Lorenzo Scupoli (1529-1610) was an Italian priest and presumed to be author of The Spiritual Combat. St. Francis de Sales called the little book his "spiritual director." He carried it with him constantly for thirty years.

Scupoli, in The Spiritual Combat, speaks of "false virtue." He says, "Outright sinners can be reformed with less difficulty than those who hide under a cloak of false virtue." And, "The spiritual life does not consist in holy practices that are mere outward appearances."

An entire church or Christian communion can be defined as having "false virtue." Revelation 3.1 addresses the church at Sardis: "And to the angel [or, messenger, pastor, bishop] of the church in Sardis write: 'The words of him who has the seven spirits of God and the seven stars. I know your works. You have the reputation of being alive, but you are dead" (ESV).

A person or religious association of persons can, likewise, be defined as having a deceptive "false virtue." In Matthew 23.26-28, Jesus speaks to the religious elite of his day: "You blind proud religious law-keepers! Clean the inside of the cup and plate, then the outside will be clean also. It is bad for you, teachers of the Law and proud religious law-keepers, you who pretend to be someone you are not! You are like graves that have been made white and look beautiful on the outside. But inside you are full of the bones of dead men and of every sinful thing. As men look at you, you seem to be good and right but inside you are full of sin. You pretend to be someone you are not" (NLV).
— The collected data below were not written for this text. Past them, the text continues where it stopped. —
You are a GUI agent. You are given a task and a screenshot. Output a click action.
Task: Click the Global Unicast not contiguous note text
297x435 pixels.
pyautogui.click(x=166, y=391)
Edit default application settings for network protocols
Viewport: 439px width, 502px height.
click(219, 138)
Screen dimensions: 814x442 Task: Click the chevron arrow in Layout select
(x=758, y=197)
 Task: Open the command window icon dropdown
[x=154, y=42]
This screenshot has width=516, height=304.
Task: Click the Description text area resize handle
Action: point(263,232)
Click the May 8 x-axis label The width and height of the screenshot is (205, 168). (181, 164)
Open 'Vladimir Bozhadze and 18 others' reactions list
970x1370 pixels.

Let us humbly admit how easily any one of us can deceive himself or herself, thinking oneself more right or more faithful than we are. Let us discern, not only wisely about other persons, but also about ourselves. We as Body of Christ can live together in peace through honest self-examination. Pervasive is the "form of godliness" alone--both inside and outside our churches--, so common, like the pollution of air to which one can become accustomed, we can become asleep to other persons' and our own lack of spiritual depth or true commitment.

2For people will be [in the last, or in latter days] lovers of self, lovers of money, proud, arrogant, abusive, disobedient to their parents, ungrateful, unholy, 3heartless, unappeasable, slanderous, without self-control, brutal, not loving good, 4treacherous, reckless, swollen with conceit, lovers of pleasure rather than lovers of God, 5having the appearance of godliness, but denying its power. Avoid such people (II Timothy 3, ESV).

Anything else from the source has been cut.